*** Input ***

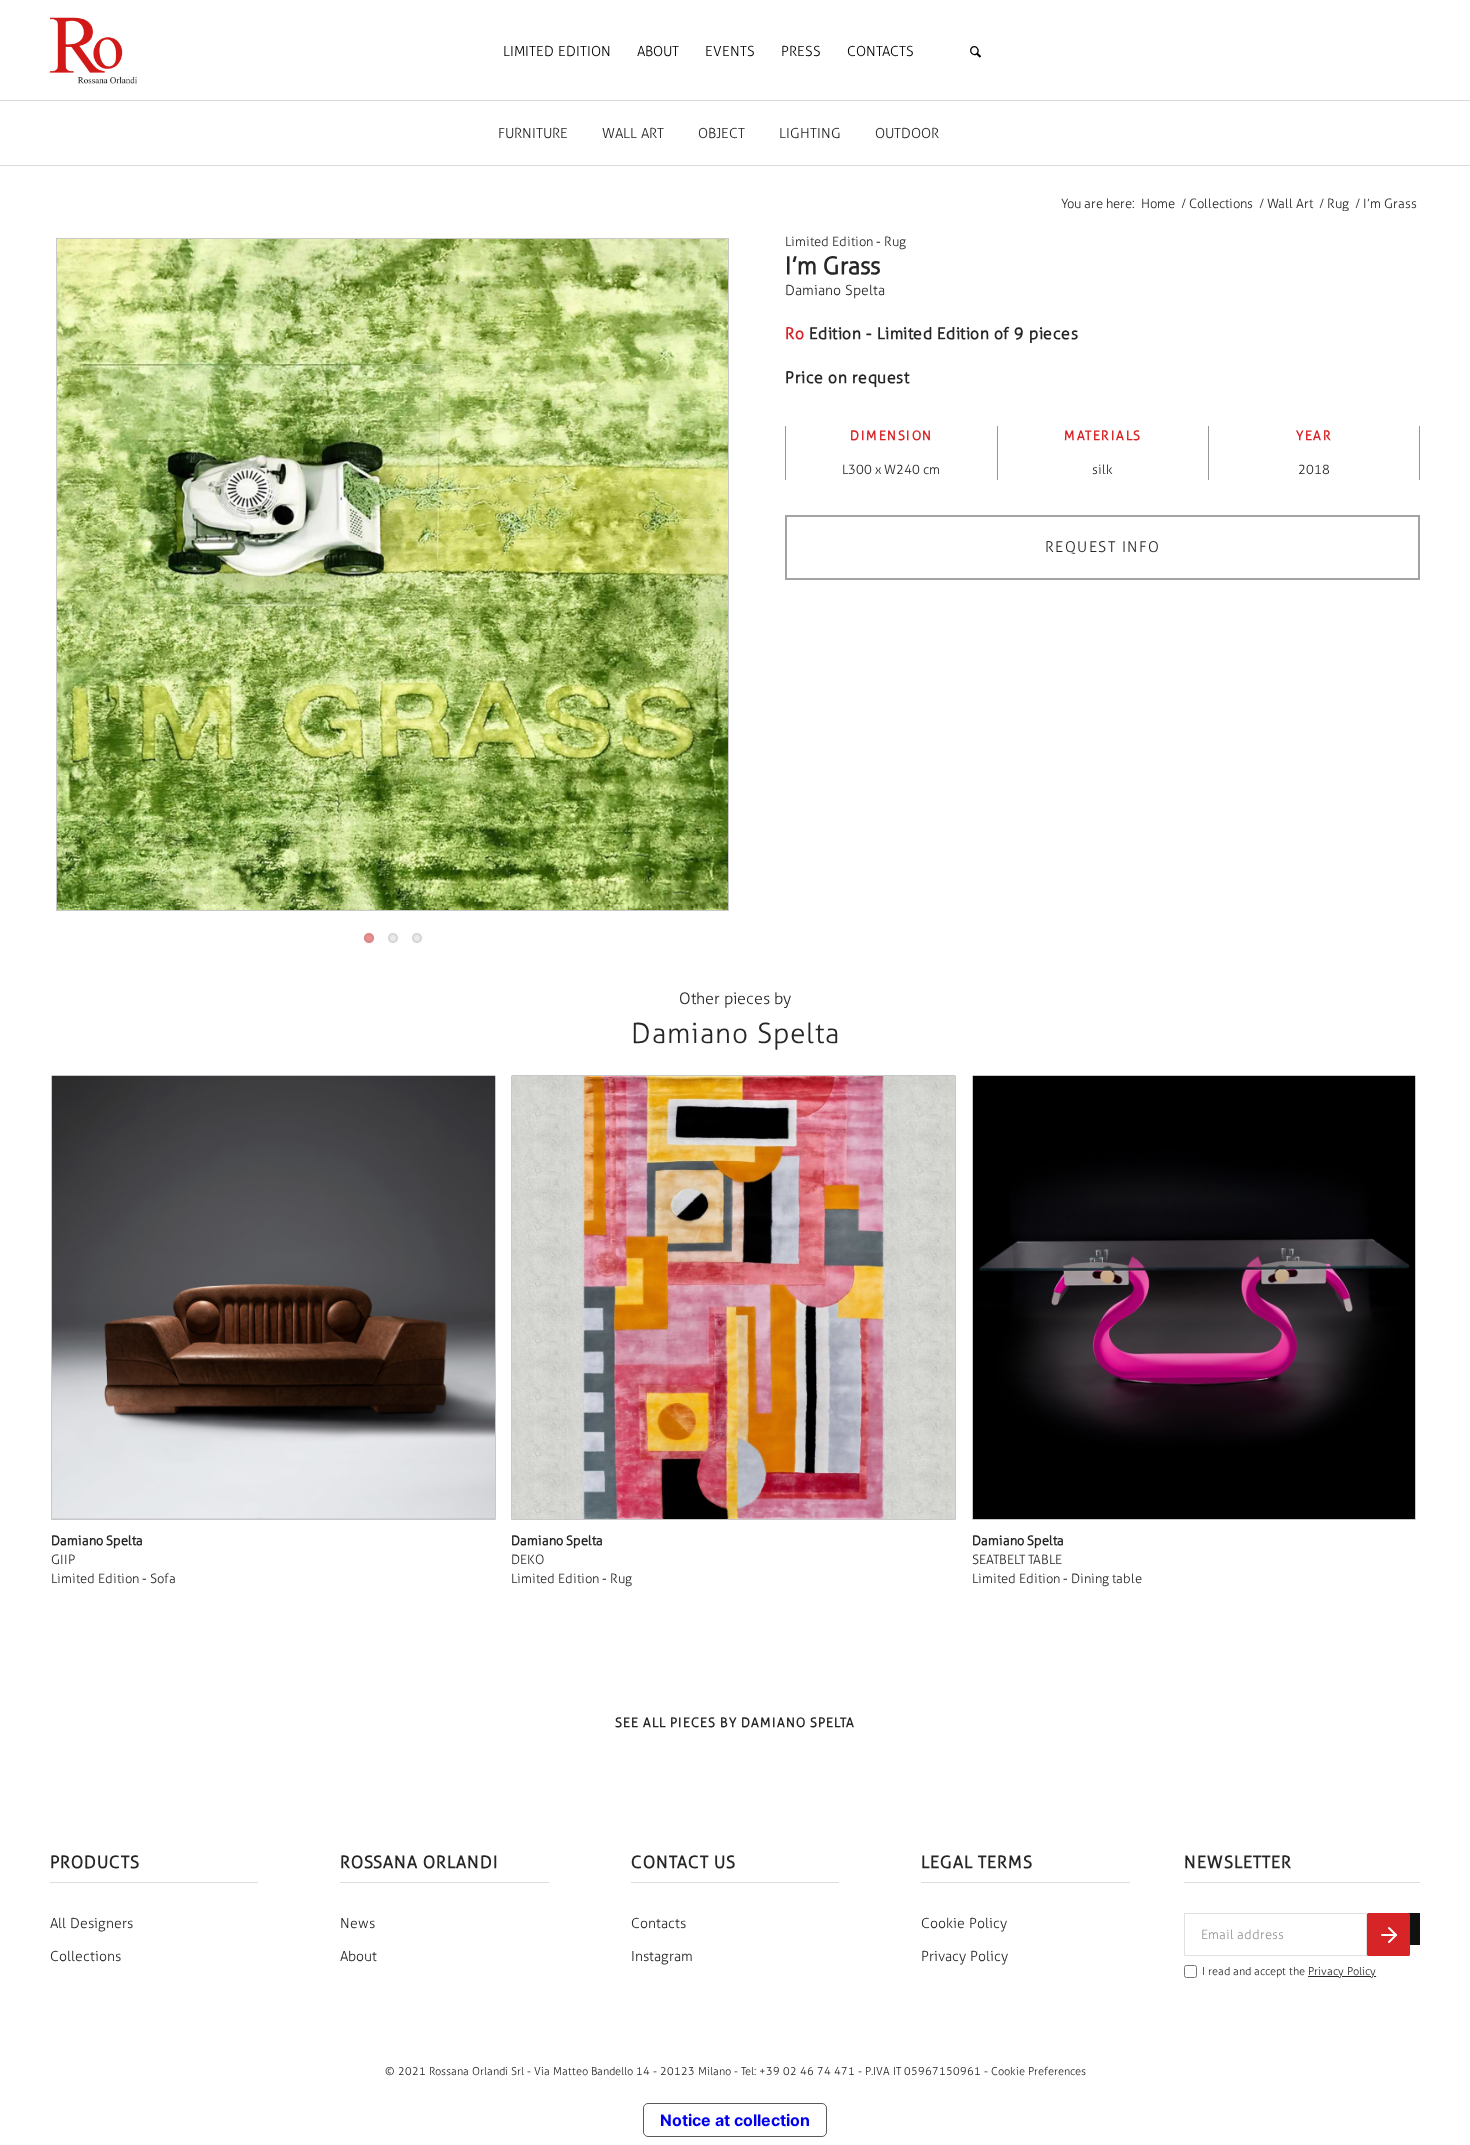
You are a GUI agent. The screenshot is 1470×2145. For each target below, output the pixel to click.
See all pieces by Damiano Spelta (735, 1722)
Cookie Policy (964, 1923)
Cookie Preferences (1038, 2071)
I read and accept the (1289, 1971)
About (358, 1956)
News (357, 1923)
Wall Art (633, 133)
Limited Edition (829, 241)
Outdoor (907, 133)
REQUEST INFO (1103, 547)
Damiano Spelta (835, 290)
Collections (85, 1956)
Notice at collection (735, 2120)
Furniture (533, 133)
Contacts (658, 1923)
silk (1102, 469)
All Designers (91, 1923)
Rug (895, 241)
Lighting (810, 133)
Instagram (662, 1956)
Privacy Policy (964, 1956)
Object (721, 133)
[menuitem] (557, 52)
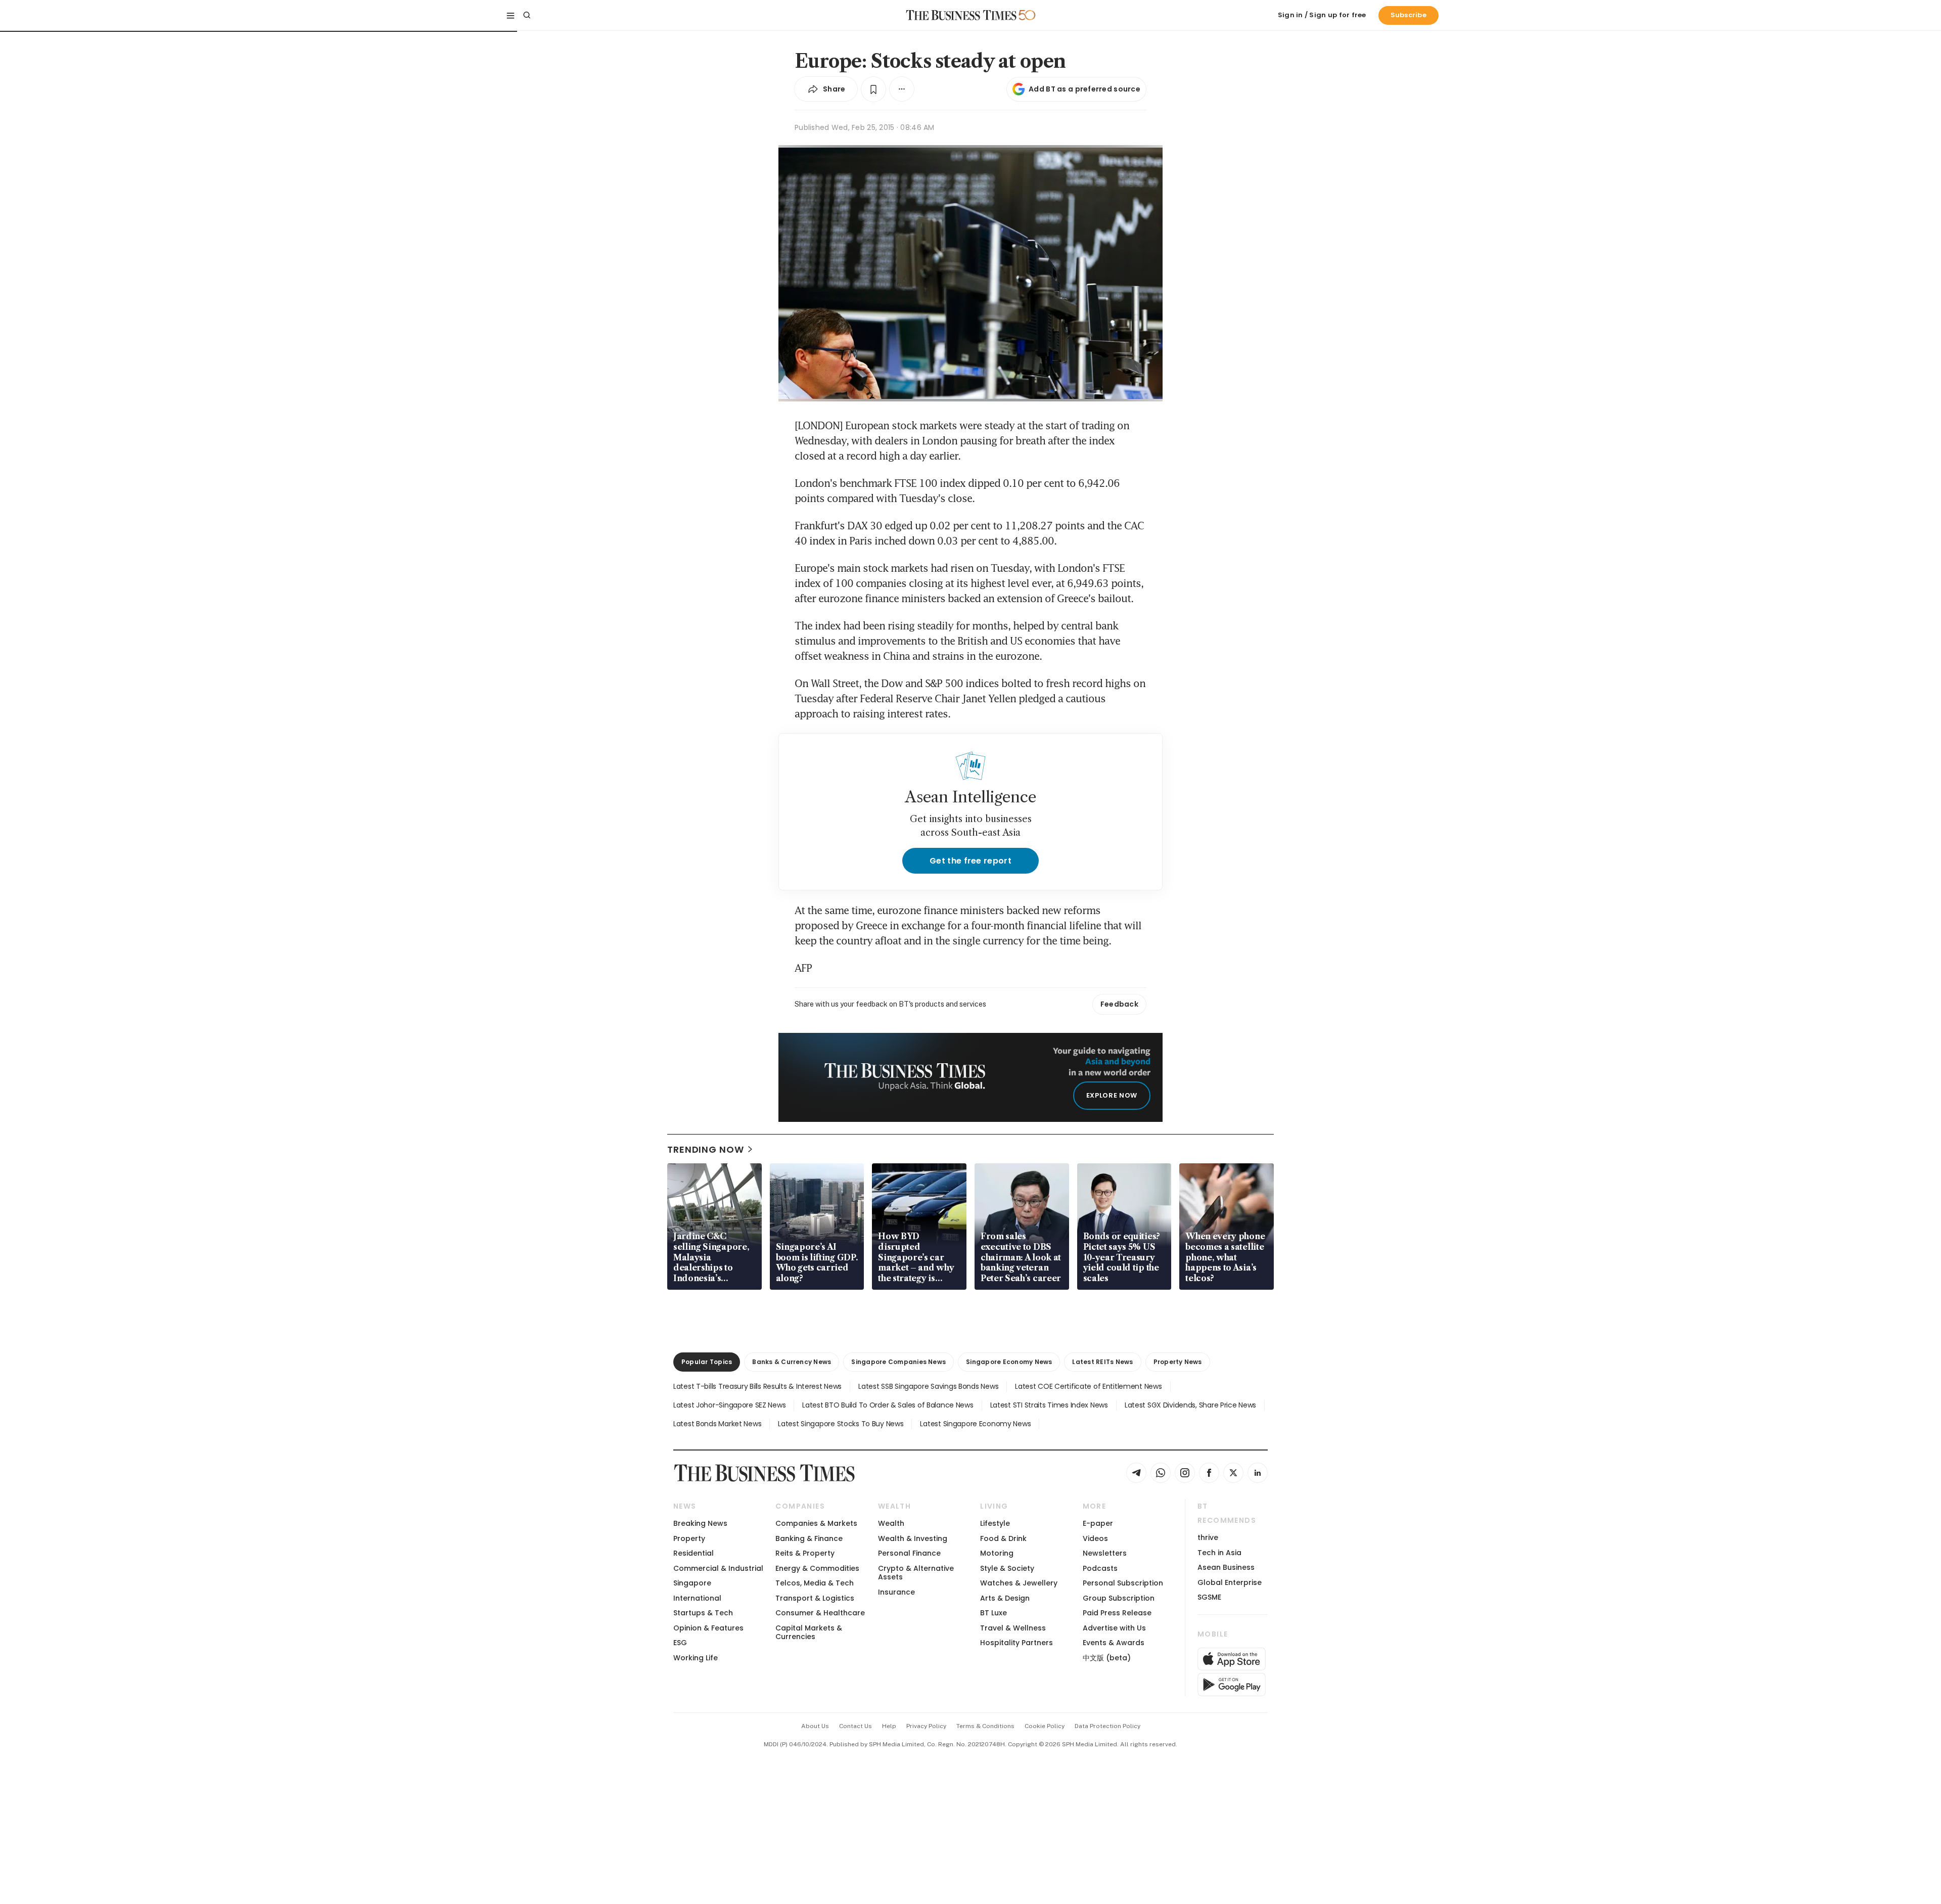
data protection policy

*** End of Input ***

◆ Work task
A word-for-word restatement of all the lines above is needed, with the pictures omitted.

◆ Solution below
You are a GUI agent. The screenshot is 1470×2145. For each target below, output the pixel to click.
See all pieces by Damiano Spelta (735, 1722)
Cookie Policy (964, 1923)
Cookie Preferences (1038, 2071)
I read and accept the (1289, 1971)
About (358, 1956)
News (357, 1923)
Wall Art (633, 133)
Limited Edition (829, 241)
Outdoor (907, 133)
REQUEST INFO (1103, 547)
Damiano Spelta (835, 290)
Collections (85, 1956)
Notice at collection (735, 2120)
Furniture (533, 133)
Contacts (658, 1923)
silk (1102, 469)
All Designers (91, 1923)
Rug (895, 241)
Lighting (810, 133)
Instagram (662, 1956)
Privacy Policy (964, 1956)
Object (721, 133)
[menuitem] (557, 52)
data protection policy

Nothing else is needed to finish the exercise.